右の者に対する傷害致死被告事件について、昭和三五年一二月二二日大阪高等裁判所の言い渡した判決に対し、被告人から上告の申立があつたので、当裁判所は次のとおり判決する。

主文

本件上告を棄却する。

理由

弁護人小林康寛の上告趣意第一、第三および第五について。

(中略)

同第二、第四および第六について。

所論中憲法違反の主張につき考えるに、憲法二〇条一項は信教の自由を何人に対してもこれを保障することを、同二項は何人も宗教上の行為、祝典、儀式または行事に参加することを強制されないことを規定しており、信教の自由が基本的人権の一として極めて重要なものであることはいうまでもない。しかし、およそ基本的人権は、国民はこれを濫用してはならないのであつて、常に公共の福祉のためこれを利用する責任を負うべきことは憲法一二条の定めるところであり、また同一三条は、基本的人権は、公共の福祉に反しない限り立法その他の国政の上で、最大の尊重を必要とする旨定めており、これら憲法の規定は、決して所論のような教訓的規定というべきものではなく、従つて、信教の自由の保障も絶対無制限のものではない。
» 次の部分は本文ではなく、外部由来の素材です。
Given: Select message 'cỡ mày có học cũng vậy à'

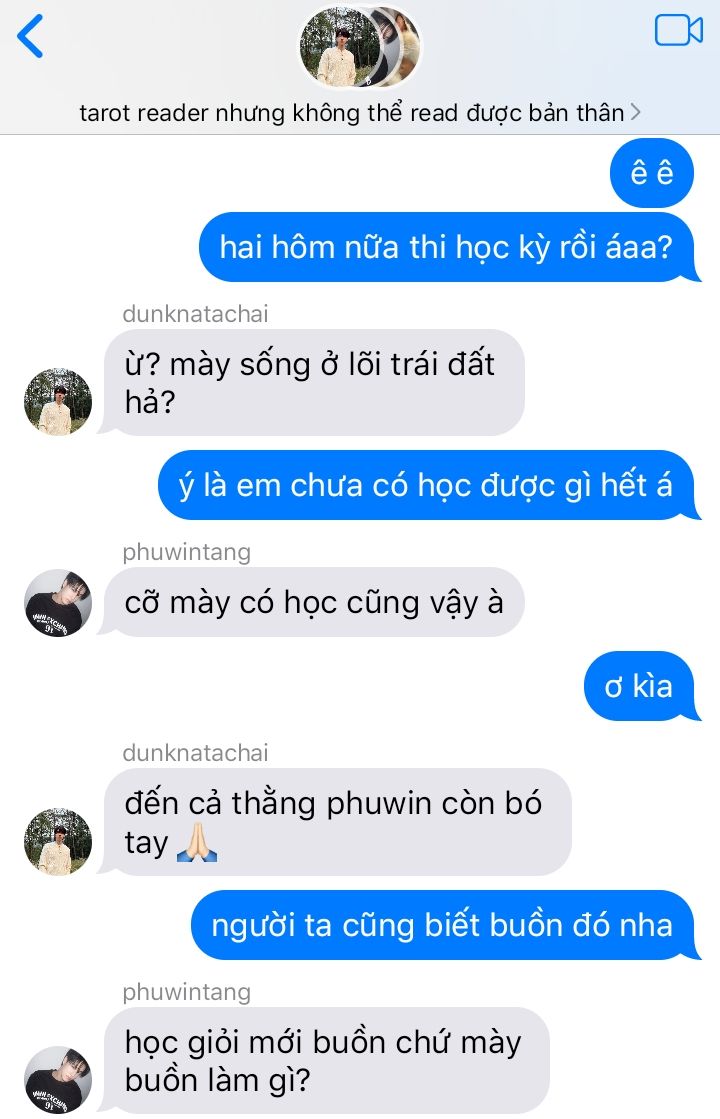Looking at the screenshot, I should (312, 602).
これを本件についてみるに、第一審判決およびこれを是認した原判決の認定したところによれば、被告人の本件行為は、被害者泉世志子の精神異常平癒を祈願するため、線香護摩による加持祈祷の行としてなされたものであるが、被告人の右加持祈祷行為の動機、手段、方法およびそれによつて右被害者の生命を奪うに至つた暴行の程度等は、医療上一般に承認された精神異常者に対する治療行為とは到底認め得ないというのである。しからば、被告人の本件行為は、所論のように一種の宗教行為としてなされたものであつたとしても、それが前記各判決の認定したような他人の生命、身体等に危害を及ぼす違法な有形力の行使に当るものであり、これにより被害者を死に致したものである以上、被告人の右行為が著しく反社会的なものであることは否定し得ないところであつて、憲法二〇条一項の信教の自由の保障の限界を逸脱したものというほかはなく、これを刑法二〇五条に該当するものとして処罰したことは、何ら憲法の右条項に反するものではない。これと同趣旨に出た原判決の判断は正当であつて、所論違憲の主張は採るを得ない。
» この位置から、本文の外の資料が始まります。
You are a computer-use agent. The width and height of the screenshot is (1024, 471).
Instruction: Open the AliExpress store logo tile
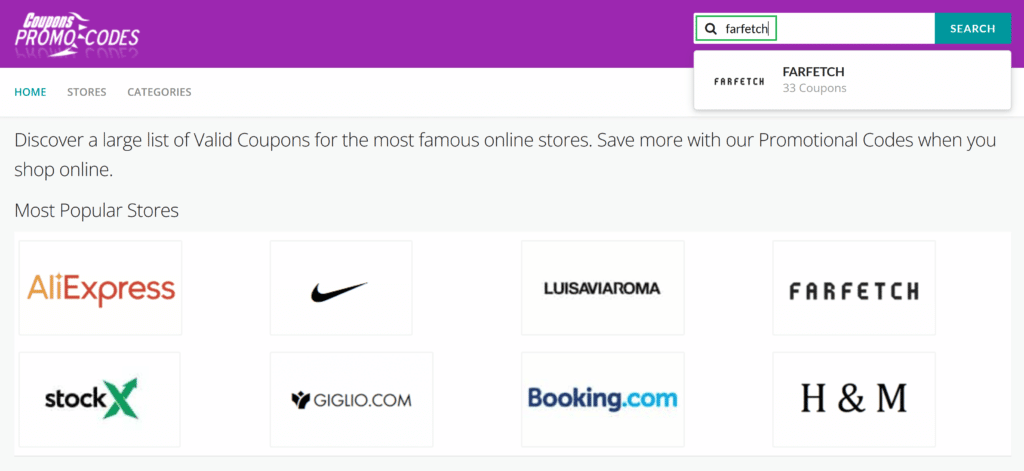101,287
その余の論旨は、単なる法令違反、事実誤認の主張を出でないものであつて、刑訴四〇五条の上告理由に当らない。(なお、被告人の本件行為が、刑法三五条の正当な業務行為と認め難いとした原判決の判示は、その確定した事実関係の下においては、当裁判所もこれを正当と認める。)
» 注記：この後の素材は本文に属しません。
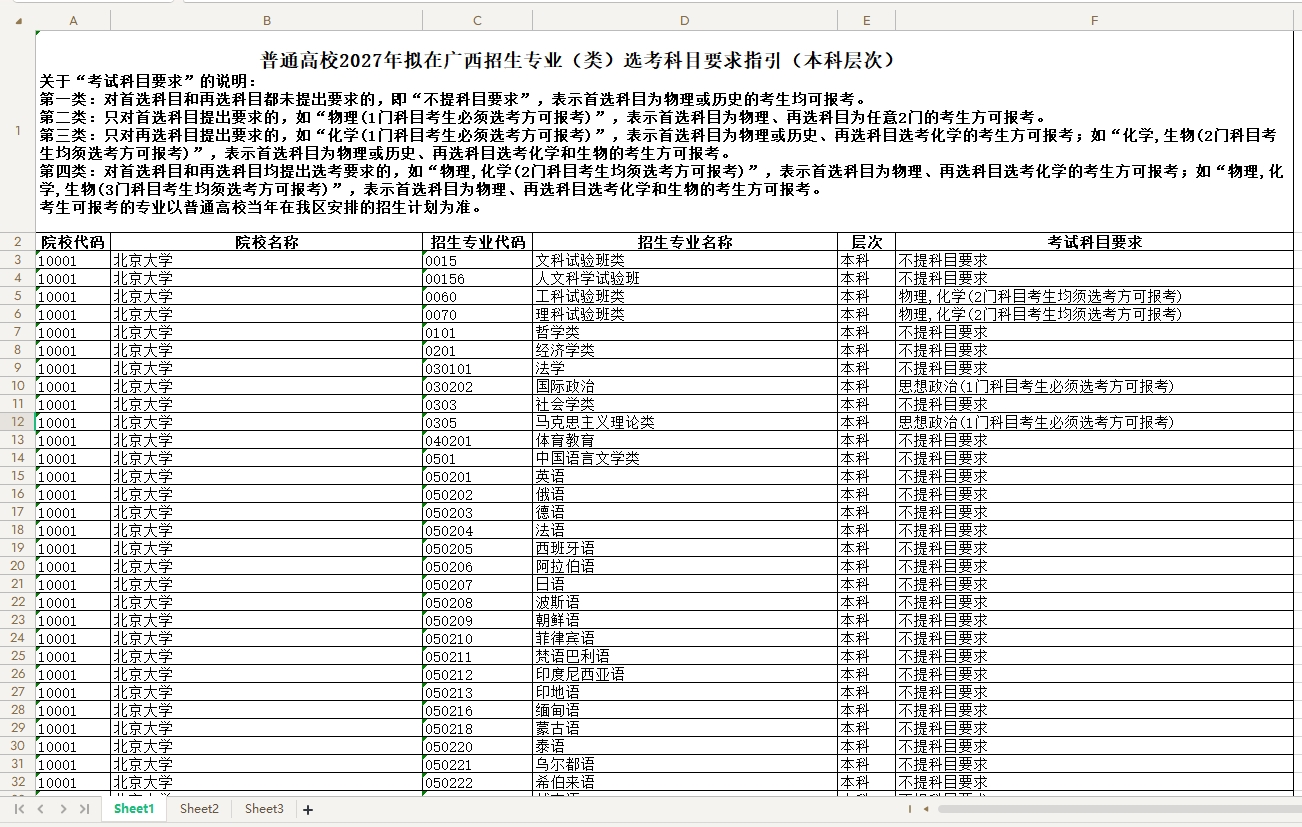The image size is (1302, 827).
Task: Select the cell showing 哲学类
Action: [684, 332]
記録を調べても、刑訴四一一条を適用すべきものとは認められない。

よつて、同四〇八条により、裁判官全員一致の意見で、主文のとおり判決する。

昭和三八年五月一五日

最高裁判所大法廷

裁判長裁判官 横 田 喜三郎

裁判官 河 村 又 介

裁判官 入 江 俊 郎

裁判官 池 田   克

裁判官 垂 水 克 己

裁判官 河 村 大 助

裁判官 下飯坂 潤 夫

裁判官 奥 野 健 一

裁判官 石 坂 修 一

裁判官 山 田 作之助

裁判官 五鬼上 堅 磐

裁判官 横 田 正 俊

裁判官 斎 藤 朔 郎

裁判官 草 鹿 浅之介

弁護人小林康寛の上告趣意

第一、(省略)

第二、原判決は審理不尽経験則違反に依る重大なる事実の誤認であり且つ憲法第二〇条第一項に違反するものである。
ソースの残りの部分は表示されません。